Une crise aux multiples causes
Plusieurs facteurs expliquent cette situation. La Toyota IST, un modèle très prisé pour sa fiabilité et son économie de carburant, est équipée de moteurs 1.3L ou 1.5L, largement demandés sur le marché de l’occasion . Cette forte demande, conjuguée à des difficultés d’approvisionnement et à la flambée des coûts de fret international, fait exploser les prix.

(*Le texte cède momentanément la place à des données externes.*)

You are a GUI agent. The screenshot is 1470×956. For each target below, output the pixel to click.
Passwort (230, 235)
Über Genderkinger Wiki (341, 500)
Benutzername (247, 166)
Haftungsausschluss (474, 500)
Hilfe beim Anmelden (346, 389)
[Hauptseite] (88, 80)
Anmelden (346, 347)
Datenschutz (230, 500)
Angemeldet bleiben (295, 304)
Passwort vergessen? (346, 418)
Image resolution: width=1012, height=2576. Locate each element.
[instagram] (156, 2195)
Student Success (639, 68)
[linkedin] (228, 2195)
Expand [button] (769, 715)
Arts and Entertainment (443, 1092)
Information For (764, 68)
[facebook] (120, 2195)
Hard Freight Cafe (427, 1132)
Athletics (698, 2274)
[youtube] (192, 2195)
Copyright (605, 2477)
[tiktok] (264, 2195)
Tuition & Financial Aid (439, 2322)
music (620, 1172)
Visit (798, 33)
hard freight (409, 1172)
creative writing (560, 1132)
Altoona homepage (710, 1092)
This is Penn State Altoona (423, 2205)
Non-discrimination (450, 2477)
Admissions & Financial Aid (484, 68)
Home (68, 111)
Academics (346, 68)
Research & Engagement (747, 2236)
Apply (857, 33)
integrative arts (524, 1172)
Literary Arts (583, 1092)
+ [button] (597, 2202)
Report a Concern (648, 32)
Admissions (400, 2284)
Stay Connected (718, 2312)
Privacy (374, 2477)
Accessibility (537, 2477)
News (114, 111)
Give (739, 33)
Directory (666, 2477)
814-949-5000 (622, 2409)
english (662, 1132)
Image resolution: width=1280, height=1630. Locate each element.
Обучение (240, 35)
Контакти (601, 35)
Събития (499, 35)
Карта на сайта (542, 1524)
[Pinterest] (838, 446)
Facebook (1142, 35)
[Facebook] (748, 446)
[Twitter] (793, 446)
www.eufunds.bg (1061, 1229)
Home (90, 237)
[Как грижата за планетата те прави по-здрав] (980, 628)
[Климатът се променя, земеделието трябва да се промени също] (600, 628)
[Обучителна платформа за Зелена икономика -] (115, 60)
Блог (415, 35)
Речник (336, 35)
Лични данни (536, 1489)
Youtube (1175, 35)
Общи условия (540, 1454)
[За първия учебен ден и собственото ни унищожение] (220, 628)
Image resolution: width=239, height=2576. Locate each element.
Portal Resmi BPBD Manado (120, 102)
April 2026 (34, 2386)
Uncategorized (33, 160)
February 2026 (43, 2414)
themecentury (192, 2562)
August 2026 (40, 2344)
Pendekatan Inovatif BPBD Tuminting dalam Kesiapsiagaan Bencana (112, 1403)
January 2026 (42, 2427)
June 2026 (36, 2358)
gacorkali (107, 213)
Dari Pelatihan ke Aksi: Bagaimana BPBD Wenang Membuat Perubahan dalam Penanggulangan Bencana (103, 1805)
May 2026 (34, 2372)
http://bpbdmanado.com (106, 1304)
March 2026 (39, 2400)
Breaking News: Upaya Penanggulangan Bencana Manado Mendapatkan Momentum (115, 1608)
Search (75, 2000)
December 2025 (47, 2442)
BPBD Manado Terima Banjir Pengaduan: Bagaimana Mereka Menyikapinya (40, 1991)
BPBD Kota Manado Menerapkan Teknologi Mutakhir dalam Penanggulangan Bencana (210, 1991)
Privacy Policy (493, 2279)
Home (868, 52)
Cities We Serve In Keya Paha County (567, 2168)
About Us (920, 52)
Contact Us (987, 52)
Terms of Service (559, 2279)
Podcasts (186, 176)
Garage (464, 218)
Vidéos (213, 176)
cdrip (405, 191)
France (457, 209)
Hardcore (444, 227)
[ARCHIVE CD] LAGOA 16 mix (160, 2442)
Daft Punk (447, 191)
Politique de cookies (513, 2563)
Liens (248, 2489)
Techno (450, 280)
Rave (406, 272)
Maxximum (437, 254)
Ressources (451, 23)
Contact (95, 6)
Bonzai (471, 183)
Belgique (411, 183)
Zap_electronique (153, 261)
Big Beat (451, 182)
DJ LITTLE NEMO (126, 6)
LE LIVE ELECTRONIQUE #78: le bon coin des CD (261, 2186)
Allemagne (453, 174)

Sur place, les vendeurs de la place Kimpwanza justifient cette augmentation par la cherté des conteneurs en provenance d’Asie et d’Europe. Le manque de régulation et la spéculation aggravent la crise, avec des intermédiaires qui multiplient les marges. Des prix sur le marché international, entre 600 et 900 dollars pour certains fournisseurs, et l’offre de Toyota IST d’occasion à Kinshasa, avoisinant les 2 800 dollars pour un véhicule entier, témoignent d’un contexte inflationniste qui touche toute la filière automobile .
Pour les kinois, cette hausse est un drame. Beaucoup doivent renoncer à réparer leur véhicule, unique moyen de transport dans une ville tentaculaire. Entre la vie chère et les difficultés de mobilité, la colère gronde. Des appels à l’intervention des autorités se font de plus en plus pressants, pour encadrer ce marché devenu incontrôlable.